Any suggestions to test if a site has been modified?
Well #1 here is always going to ‘beware the cache’.
strlen would be insufficient - if i fix a typo and change a k to a c, I’ve changed the content but not the length.
Only real way (and even thats not 100% foolproof, though it is ignorably close) would be to hash the contents. But any dynamic element on the page will result in false positives…
I assume the most common way to do this is to look at the modified date of each file. This can be done by recursively or iteratively walking the files. You need access to the file system in the server to do that. That should satisfy the requirement to get the last-modifed date. Your original question does not state a requirement to know what has changed within any file.
Comparing files to determine changes can be quite complex.
Yeah John, just take those potentially thousands of rows in your database table and manually compare them. Every day. I’m sure it won’t take you long. Or be a repetitive menial task that we definitely didn’t create computers to do such things for.

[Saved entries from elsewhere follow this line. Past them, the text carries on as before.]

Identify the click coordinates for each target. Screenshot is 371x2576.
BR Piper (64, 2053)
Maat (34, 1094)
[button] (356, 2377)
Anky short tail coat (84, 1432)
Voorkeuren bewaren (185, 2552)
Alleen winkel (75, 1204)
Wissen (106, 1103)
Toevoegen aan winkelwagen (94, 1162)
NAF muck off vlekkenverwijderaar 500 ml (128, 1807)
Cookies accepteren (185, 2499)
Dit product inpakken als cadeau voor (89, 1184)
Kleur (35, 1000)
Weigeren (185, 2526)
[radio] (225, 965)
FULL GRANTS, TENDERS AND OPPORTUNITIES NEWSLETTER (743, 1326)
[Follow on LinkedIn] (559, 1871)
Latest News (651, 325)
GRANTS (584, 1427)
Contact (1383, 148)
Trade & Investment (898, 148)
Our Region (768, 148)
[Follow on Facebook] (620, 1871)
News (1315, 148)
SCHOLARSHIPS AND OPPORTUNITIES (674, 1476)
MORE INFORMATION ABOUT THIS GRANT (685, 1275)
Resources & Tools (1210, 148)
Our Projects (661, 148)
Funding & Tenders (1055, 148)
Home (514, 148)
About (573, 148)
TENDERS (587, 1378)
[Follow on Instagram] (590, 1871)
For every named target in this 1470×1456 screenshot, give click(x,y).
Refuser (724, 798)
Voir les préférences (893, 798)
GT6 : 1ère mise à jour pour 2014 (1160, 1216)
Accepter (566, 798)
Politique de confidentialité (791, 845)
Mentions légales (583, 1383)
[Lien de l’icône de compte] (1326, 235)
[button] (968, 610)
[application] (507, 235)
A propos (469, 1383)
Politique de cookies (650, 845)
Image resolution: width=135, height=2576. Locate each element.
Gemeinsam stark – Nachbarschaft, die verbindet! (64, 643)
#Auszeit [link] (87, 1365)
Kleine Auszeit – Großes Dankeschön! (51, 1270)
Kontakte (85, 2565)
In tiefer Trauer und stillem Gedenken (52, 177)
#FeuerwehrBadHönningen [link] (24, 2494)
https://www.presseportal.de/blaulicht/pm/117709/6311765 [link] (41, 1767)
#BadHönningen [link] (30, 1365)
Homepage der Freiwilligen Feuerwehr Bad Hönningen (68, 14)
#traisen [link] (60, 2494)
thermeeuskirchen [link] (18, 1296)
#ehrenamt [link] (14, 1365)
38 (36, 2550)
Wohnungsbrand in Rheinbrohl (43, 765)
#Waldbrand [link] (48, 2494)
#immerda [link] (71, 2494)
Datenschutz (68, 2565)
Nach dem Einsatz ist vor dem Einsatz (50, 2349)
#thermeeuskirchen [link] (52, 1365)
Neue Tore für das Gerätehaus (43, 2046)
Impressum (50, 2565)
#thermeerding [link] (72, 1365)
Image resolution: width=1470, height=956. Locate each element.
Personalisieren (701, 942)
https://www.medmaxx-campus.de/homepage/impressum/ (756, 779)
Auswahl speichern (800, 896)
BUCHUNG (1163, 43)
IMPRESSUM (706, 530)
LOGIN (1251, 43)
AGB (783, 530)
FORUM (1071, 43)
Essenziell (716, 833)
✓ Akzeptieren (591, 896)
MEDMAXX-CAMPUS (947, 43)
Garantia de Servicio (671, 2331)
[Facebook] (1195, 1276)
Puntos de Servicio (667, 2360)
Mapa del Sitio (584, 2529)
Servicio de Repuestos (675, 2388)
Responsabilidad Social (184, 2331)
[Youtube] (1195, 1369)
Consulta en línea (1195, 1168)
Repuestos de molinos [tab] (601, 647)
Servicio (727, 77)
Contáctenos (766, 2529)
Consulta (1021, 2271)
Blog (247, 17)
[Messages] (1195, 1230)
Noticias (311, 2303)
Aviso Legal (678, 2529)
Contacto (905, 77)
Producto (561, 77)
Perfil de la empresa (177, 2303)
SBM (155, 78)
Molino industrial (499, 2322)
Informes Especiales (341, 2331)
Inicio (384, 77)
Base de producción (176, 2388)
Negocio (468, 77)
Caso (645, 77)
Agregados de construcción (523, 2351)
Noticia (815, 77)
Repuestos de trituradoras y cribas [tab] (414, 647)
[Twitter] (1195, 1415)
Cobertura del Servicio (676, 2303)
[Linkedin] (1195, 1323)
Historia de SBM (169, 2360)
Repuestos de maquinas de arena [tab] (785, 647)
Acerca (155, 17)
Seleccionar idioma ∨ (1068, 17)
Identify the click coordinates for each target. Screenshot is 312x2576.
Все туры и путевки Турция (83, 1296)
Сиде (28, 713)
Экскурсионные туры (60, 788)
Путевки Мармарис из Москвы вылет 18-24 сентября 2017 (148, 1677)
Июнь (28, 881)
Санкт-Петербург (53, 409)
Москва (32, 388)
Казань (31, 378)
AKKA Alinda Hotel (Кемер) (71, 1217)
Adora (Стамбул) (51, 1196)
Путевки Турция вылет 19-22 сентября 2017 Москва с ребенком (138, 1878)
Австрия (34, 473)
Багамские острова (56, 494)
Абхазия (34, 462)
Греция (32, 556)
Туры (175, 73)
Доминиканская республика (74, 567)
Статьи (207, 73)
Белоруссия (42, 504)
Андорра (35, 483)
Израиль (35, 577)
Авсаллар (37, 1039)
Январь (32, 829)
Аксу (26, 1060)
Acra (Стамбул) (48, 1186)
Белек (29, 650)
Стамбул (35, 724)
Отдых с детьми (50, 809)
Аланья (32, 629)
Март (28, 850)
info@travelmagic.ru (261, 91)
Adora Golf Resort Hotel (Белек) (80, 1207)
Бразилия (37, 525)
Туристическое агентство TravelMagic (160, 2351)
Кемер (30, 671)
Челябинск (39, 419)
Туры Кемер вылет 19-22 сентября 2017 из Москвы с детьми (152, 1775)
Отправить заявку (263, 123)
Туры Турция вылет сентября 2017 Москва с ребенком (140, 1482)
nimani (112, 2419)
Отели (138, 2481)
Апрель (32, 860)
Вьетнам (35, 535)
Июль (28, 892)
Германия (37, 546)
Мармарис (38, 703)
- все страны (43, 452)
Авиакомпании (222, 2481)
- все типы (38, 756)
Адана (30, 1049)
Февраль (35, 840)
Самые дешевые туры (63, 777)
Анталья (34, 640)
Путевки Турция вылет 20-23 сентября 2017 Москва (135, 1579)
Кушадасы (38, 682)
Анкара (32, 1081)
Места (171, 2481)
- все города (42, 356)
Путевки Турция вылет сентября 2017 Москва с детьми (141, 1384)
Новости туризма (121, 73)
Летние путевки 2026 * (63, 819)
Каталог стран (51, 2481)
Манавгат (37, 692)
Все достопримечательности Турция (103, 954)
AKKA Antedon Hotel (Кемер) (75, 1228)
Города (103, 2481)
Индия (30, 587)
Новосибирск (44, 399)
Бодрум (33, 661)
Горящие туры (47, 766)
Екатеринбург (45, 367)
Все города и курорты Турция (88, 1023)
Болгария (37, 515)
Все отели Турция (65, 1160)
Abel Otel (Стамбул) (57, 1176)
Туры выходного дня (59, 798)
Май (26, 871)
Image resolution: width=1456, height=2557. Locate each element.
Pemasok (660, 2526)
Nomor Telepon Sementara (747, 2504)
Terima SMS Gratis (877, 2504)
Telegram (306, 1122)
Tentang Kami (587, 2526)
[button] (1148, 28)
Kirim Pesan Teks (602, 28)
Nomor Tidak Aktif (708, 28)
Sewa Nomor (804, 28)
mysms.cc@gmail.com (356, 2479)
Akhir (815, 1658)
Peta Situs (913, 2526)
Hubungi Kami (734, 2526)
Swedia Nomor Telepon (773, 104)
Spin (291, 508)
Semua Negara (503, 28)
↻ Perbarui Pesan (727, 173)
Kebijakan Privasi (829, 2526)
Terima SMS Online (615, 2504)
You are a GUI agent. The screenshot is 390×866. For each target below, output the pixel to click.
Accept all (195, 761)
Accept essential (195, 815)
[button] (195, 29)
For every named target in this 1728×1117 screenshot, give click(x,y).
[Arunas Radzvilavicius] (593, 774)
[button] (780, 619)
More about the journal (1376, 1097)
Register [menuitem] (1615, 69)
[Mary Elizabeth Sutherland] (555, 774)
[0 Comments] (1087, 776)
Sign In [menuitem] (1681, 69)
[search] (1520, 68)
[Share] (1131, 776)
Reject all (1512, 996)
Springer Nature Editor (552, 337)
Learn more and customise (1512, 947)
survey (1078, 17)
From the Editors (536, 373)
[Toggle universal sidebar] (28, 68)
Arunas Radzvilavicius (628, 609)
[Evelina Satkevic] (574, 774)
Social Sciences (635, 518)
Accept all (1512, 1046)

When I last tried to do something similar, to have an automatic routine to check whether a specific URL had changed, I found that even something as trivial as the page containing the current date or time as an ASP variable would cause the server to give the current date/time as the “last modified”. Frustrating, as I wasted ages learning about how to send specific HTTP headers to only retrieve if modified-since. If you can call learning wasted, that is.